By John Maroon
This afternoon the little known sports network, Versus, was re-branded as the NBC Sports Network. This is shaping up to be exciting and could, ultimately, cut into ESPN’s dominance as the driving force behind all sports coverage.
Initially, the primary programming on NBCSN will be the NHL, Major League Soccer and the Tour de France as well as a few hours of NBC’s 2012 Olympics coverage. Don’t snicker at those non-major sports. Any of us old enough to remember ESPN’s early days recall a lot of billiards and rodeo before they started cracking into the big time…and the difference is that NBCSN has the power of NBC and Comcast behind them and it doesn’t get much bigger than that.
I hope that they make great strides and provide more options for our sports news. As much as I love ESPN (and I LOVE ESPN!) it is a good thing for them to not necessarily dictate all of the sports news and decide what is and what isn’t newsworthy.
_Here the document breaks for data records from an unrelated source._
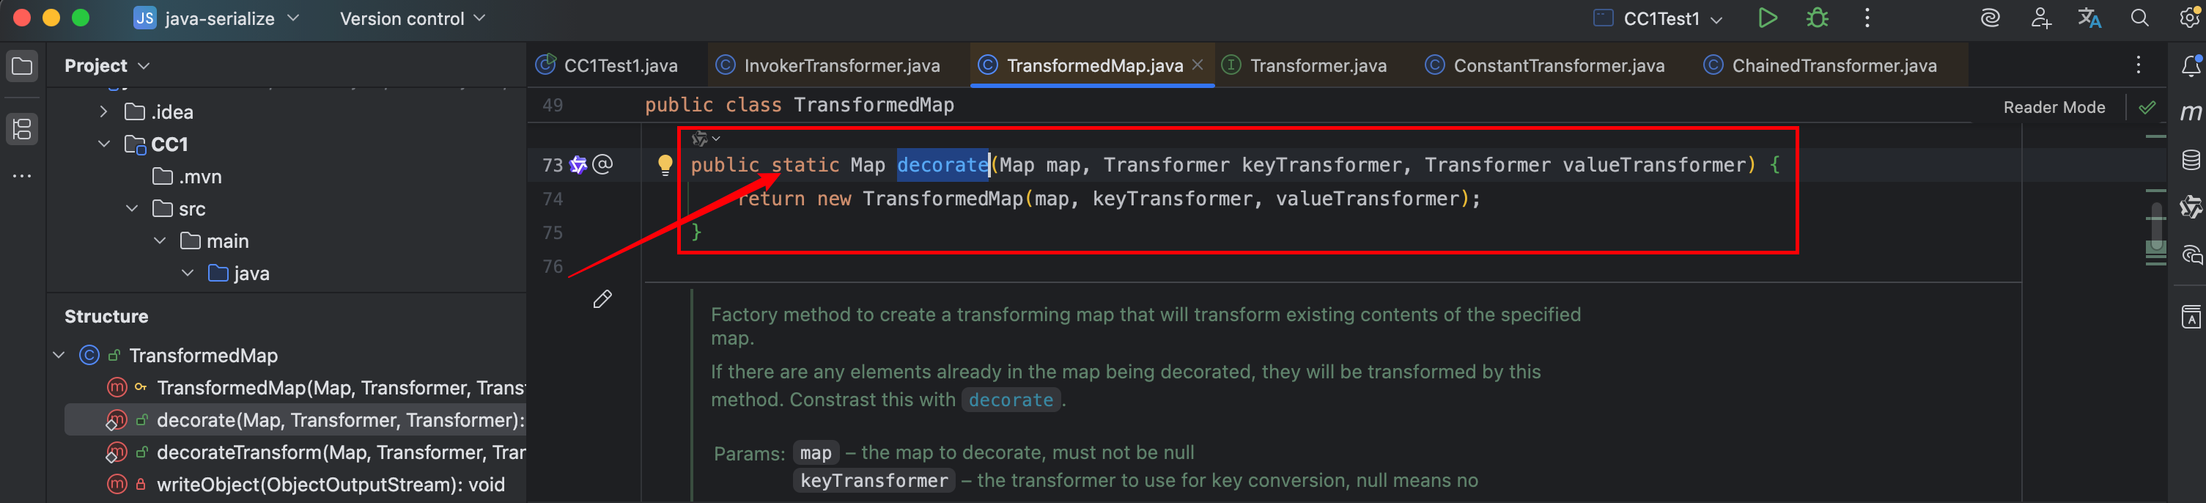Toggle the Project tool window folder icon
2206x503 pixels.
pyautogui.click(x=22, y=66)
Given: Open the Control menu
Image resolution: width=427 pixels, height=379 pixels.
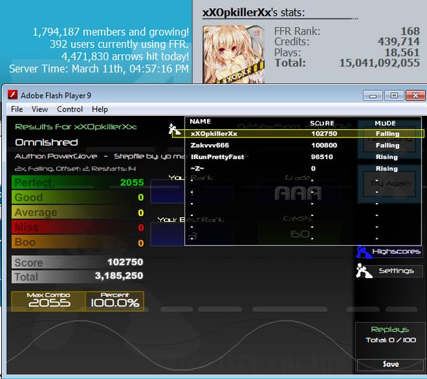Looking at the screenshot, I should tap(70, 109).
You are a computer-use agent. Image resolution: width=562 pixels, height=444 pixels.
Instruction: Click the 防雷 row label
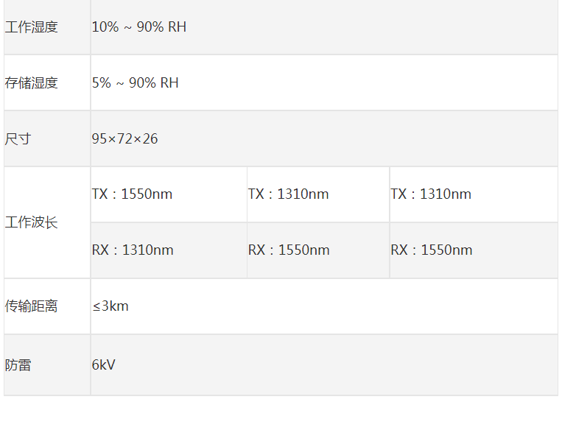click(x=18, y=365)
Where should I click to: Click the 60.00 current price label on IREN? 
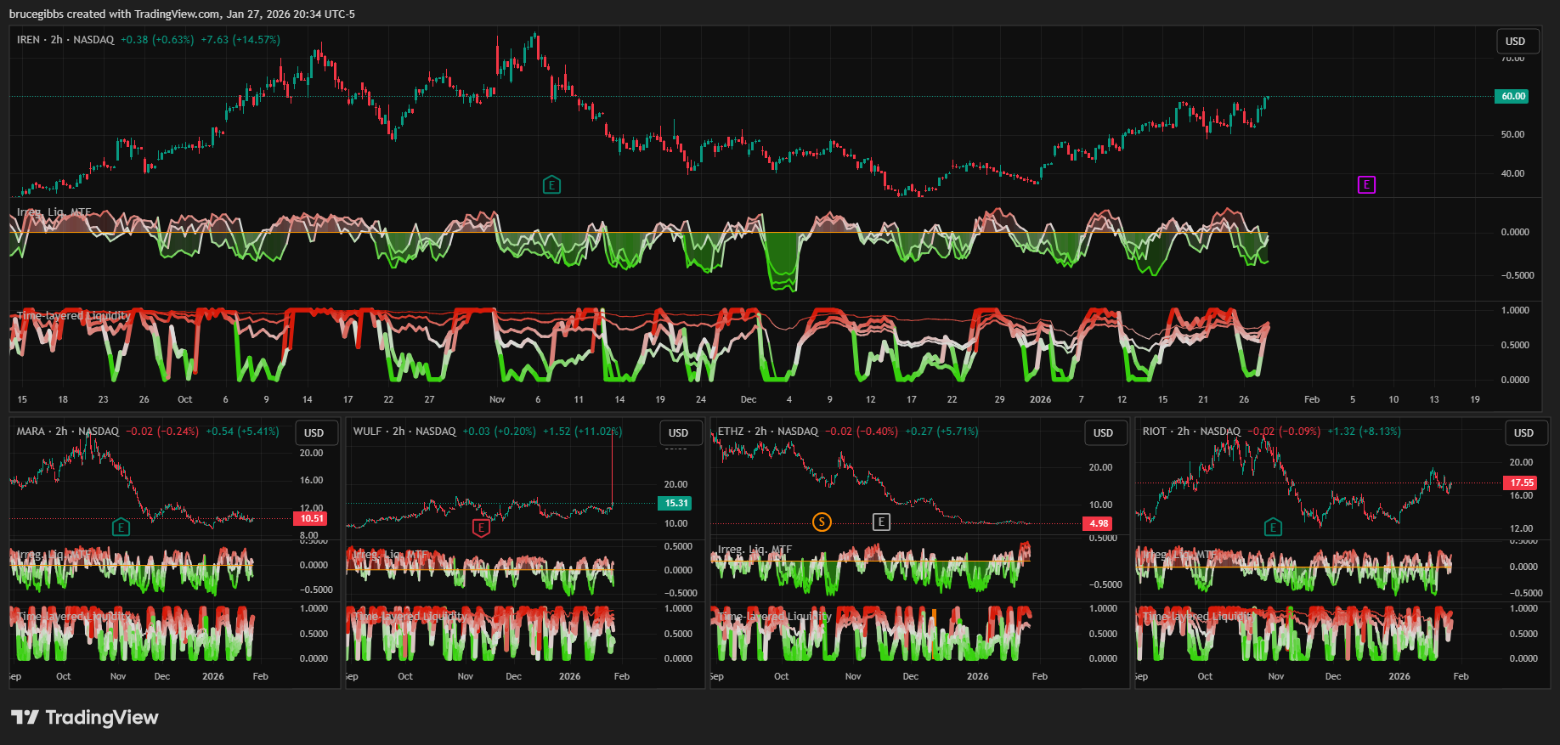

It will be good for ESPN too…competition is always positive…it keeps us sharp and creative.
ESPN will always be ESPN and we will tune in and love them, but NBCSN has a chance to make a difference and be a player in a one horse town when it comes to sports reporting. Other networks like Fox and Turner have brilliant sports coverage but they don’t have their own all sports network to tout.
No one news-gathering agency should ever be the lone voice determining news and that is what has happened with ESPN. They are great at it but it just isn’t how it should work.
Back in the 1970’s when newspapers were all powerful one stood above the rest, the New York Times. When they reported on something significant, the following day all the other news gathering agencies would do follow up reports on the Times’ story.
It came to be known as the New York Times effect. Today we have the ESPN effect. If they report on a potential coaching change, off field incident or trade rumor, almost immediately other outlets will report and build upon their story.
Here’s hoping that NBC Sports Network makes some noise and captures our attention and that ESPN continues to work hard and maintain their status as the worldwide leader in sports… if they compete the way the people they cover do, we, the fans, end up winning.